▸ **Stored data**
▬▬▬▬▬▬▬▬▬▬
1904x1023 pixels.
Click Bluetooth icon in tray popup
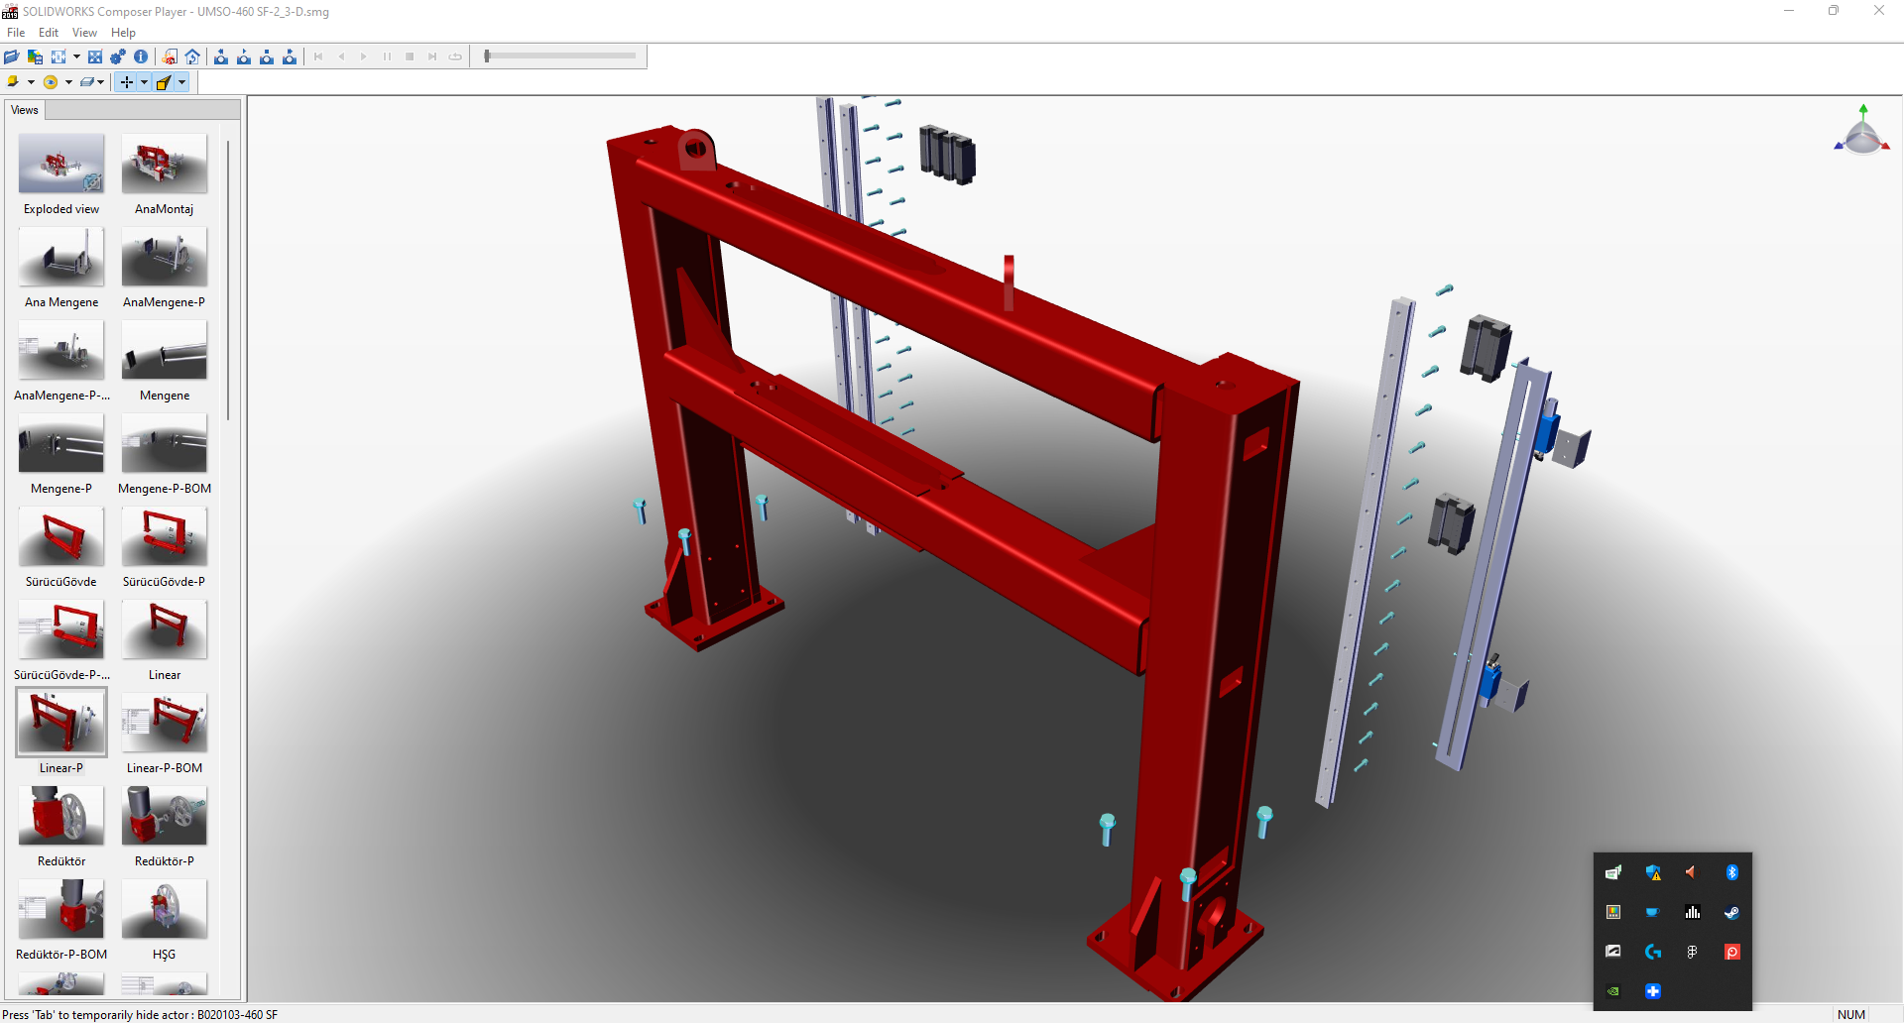1731,872
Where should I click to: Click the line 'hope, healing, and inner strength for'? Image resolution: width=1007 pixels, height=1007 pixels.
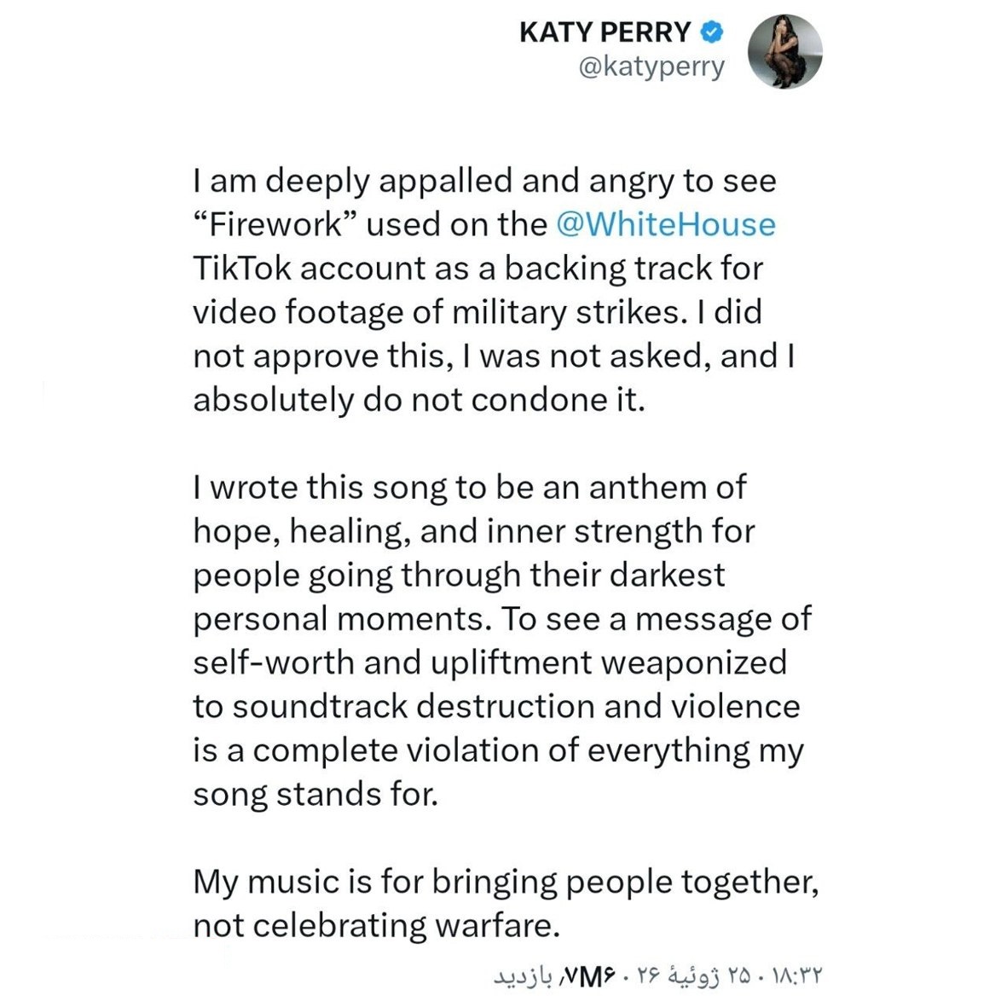(474, 531)
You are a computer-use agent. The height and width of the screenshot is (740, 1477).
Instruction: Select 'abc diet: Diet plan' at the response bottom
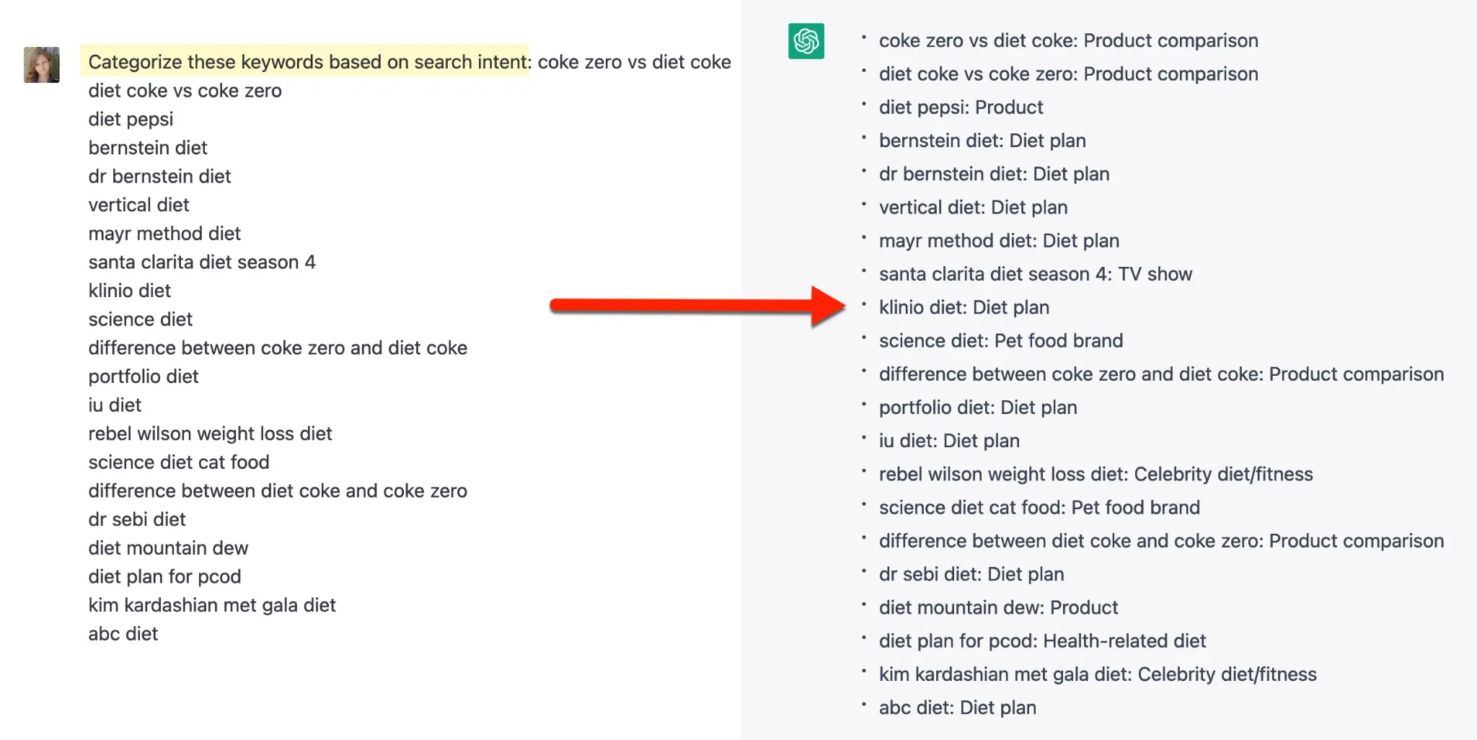957,708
▬▬▬▬▬▬▬▬▬▬
▸ **How to complete this task**
With the images omitted, retype the records above exactly.

▸ **Response**
1904x1023 pixels.
Click Bluetooth icon in tray popup
1731,872
Where should I click to: Click the line 'hope, healing, and inner strength for'? Image resolution: width=1007 pixels, height=1007 pixels.
(474, 531)
You are a computer-use agent. The height and width of the screenshot is (740, 1477).
Instruction: Select 'abc diet: Diet plan' at the response bottom
957,708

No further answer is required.